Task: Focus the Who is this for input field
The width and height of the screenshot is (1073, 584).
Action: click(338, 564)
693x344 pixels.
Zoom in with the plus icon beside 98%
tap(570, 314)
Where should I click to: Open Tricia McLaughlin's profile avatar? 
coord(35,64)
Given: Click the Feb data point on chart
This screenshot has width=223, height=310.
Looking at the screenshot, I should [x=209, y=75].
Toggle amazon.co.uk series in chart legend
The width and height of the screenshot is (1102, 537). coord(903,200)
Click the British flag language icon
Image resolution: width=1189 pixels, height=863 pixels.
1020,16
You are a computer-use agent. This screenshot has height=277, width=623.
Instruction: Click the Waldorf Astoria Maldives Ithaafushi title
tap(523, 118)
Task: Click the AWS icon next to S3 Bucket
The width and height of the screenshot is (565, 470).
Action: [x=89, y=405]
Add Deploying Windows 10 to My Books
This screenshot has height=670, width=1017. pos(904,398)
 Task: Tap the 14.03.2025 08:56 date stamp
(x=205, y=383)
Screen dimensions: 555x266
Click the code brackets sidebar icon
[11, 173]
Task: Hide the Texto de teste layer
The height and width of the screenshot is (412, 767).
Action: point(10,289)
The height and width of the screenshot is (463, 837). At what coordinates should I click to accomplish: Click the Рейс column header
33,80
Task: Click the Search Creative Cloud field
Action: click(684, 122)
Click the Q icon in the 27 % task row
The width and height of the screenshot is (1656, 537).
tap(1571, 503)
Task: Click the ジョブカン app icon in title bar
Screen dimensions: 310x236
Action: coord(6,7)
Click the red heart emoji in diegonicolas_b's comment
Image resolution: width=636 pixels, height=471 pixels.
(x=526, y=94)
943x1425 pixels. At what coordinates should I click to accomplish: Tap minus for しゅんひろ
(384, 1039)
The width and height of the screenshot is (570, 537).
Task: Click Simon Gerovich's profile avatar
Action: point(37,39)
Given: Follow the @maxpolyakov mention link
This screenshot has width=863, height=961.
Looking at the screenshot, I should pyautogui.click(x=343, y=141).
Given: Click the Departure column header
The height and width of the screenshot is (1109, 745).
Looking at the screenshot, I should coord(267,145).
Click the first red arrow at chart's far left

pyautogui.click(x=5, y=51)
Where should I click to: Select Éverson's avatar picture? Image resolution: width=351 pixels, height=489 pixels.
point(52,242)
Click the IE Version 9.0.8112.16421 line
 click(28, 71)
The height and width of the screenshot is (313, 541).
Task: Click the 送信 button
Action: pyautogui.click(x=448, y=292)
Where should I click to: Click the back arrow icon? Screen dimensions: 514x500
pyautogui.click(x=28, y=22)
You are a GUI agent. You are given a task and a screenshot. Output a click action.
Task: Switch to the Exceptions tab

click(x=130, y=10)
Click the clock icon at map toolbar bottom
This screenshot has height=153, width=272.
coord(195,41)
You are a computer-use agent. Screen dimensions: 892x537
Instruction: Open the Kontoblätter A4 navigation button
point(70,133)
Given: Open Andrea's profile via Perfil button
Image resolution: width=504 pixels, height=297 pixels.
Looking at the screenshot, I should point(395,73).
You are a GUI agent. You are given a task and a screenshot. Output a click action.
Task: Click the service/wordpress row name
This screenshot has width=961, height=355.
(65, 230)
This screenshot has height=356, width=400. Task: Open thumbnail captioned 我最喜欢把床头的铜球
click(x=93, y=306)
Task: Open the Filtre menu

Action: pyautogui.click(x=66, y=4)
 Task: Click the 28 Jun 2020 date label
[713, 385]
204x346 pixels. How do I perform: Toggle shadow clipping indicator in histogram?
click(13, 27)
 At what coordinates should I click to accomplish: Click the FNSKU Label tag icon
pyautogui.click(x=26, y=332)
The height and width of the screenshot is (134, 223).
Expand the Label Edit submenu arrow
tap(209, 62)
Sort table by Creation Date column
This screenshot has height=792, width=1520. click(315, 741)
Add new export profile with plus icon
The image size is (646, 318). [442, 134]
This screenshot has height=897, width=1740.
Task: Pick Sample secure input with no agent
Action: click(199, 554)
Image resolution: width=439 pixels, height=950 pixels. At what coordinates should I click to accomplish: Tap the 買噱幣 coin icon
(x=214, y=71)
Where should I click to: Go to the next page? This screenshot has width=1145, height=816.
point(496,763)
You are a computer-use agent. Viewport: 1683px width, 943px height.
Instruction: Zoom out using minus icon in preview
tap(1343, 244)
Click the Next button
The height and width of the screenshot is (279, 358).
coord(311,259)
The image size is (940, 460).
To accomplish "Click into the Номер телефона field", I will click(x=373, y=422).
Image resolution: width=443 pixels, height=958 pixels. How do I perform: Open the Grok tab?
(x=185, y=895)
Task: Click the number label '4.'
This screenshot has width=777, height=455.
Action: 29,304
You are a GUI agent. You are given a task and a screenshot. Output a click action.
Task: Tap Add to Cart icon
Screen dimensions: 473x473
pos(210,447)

INSTRUCTIONS TO FOLLOW:
Please print the records above exactly, leaving nothing out.

TASK RESULT:
Task: Focus the Who is this for input field
The width and height of the screenshot is (1073, 584).
Action: click(338, 564)
693x344 pixels.
Zoom in with the plus icon beside 98%
tap(570, 314)
Where should I click to: Open Tricia McLaughlin's profile avatar? 
coord(35,64)
Given: Click the Feb data point on chart
This screenshot has width=223, height=310.
Looking at the screenshot, I should [x=209, y=75].
Toggle amazon.co.uk series in chart legend
The width and height of the screenshot is (1102, 537). coord(903,200)
Click the British flag language icon
Image resolution: width=1189 pixels, height=863 pixels.
1020,16
You are a computer-use agent. This screenshot has height=277, width=623.
Instruction: Click the Waldorf Astoria Maldives Ithaafushi title
tap(523, 118)
Task: Click the AWS icon next to S3 Bucket
The width and height of the screenshot is (565, 470).
Action: [x=89, y=405]
Add Deploying Windows 10 to My Books
This screenshot has height=670, width=1017. pos(904,398)
 Task: Tap the 14.03.2025 08:56 date stamp
(x=205, y=383)
Screen dimensions: 555x266
Click the code brackets sidebar icon
[11, 173]
Task: Hide the Texto de teste layer
The height and width of the screenshot is (412, 767).
Action: point(10,289)
The height and width of the screenshot is (463, 837). At what coordinates should I click to accomplish: Click the Рейс column header
33,80
Task: Click the Search Creative Cloud field
Action: click(684, 122)
Click the Q icon in the 27 % task row
The width and height of the screenshot is (1656, 537).
tap(1571, 503)
Task: Click the ジョブカン app icon in title bar
Screen dimensions: 310x236
Action: coord(6,7)
Click the red heart emoji in diegonicolas_b's comment
Image resolution: width=636 pixels, height=471 pixels.
(x=526, y=94)
943x1425 pixels. At what coordinates should I click to accomplish: Tap minus for しゅんひろ
(384, 1039)
The width and height of the screenshot is (570, 537).
Task: Click Simon Gerovich's profile avatar
Action: point(37,39)
Given: Follow the @maxpolyakov mention link
This screenshot has width=863, height=961.
Looking at the screenshot, I should pyautogui.click(x=343, y=141).
Given: Click the Departure column header
The height and width of the screenshot is (1109, 745).
Looking at the screenshot, I should coord(267,145).
Click the first red arrow at chart's far left

pyautogui.click(x=5, y=51)
Where should I click to: Select Éverson's avatar picture? Image resolution: width=351 pixels, height=489 pixels.
point(52,242)
Click the IE Version 9.0.8112.16421 line
 click(28, 71)
The height and width of the screenshot is (313, 541).
Task: Click the 送信 button
Action: pyautogui.click(x=448, y=292)
Where should I click to: Click the back arrow icon? Screen dimensions: 514x500
pyautogui.click(x=28, y=22)
You are a GUI agent. You are given a task and a screenshot. Output a click action.
Task: Switch to the Exceptions tab

click(x=130, y=10)
Click the clock icon at map toolbar bottom
This screenshot has height=153, width=272.
coord(195,41)
You are a computer-use agent. Screen dimensions: 892x537
Instruction: Open the Kontoblätter A4 navigation button
point(70,133)
Given: Open Andrea's profile via Perfil button
Image resolution: width=504 pixels, height=297 pixels.
Looking at the screenshot, I should point(395,73).
You are a GUI agent. You are given a task and a screenshot. Output a click action.
Task: Click the service/wordpress row name
This screenshot has width=961, height=355.
(65, 230)
This screenshot has height=356, width=400. Task: Open thumbnail captioned 我最喜欢把床头的铜球
click(x=93, y=306)
Task: Open the Filtre menu

Action: pyautogui.click(x=66, y=4)
 Task: Click the 28 Jun 2020 date label
[713, 385]
204x346 pixels. How do I perform: Toggle shadow clipping indicator in histogram?
click(13, 27)
 At what coordinates should I click to accomplish: Click the FNSKU Label tag icon
pyautogui.click(x=26, y=332)
The height and width of the screenshot is (134, 223).
Expand the Label Edit submenu arrow
tap(209, 62)
Sort table by Creation Date column
This screenshot has height=792, width=1520. click(315, 741)
Add new export profile with plus icon
The image size is (646, 318). [442, 134]
This screenshot has height=897, width=1740.
Task: Pick Sample secure input with no agent
Action: click(199, 554)
Image resolution: width=439 pixels, height=950 pixels. At what coordinates should I click to accomplish: Tap the 買噱幣 coin icon
(x=214, y=71)
Where should I click to: Go to the next page? This screenshot has width=1145, height=816.
point(496,763)
You are a computer-use agent. Viewport: 1683px width, 943px height.
Instruction: Zoom out using minus icon in preview
tap(1343, 244)
Click the Next button
The height and width of the screenshot is (279, 358).
coord(311,259)
The image size is (940, 460).
To accomplish "Click into the Номер телефона field", I will click(x=373, y=422).
Image resolution: width=443 pixels, height=958 pixels. How do I perform: Open the Grok tab?
(x=185, y=895)
Task: Click the number label '4.'
This screenshot has width=777, height=455.
Action: 29,304
You are a GUI agent. You are given a task and a screenshot. Output a click action.
Task: Tap Add to Cart icon
Screen dimensions: 473x473
pos(210,447)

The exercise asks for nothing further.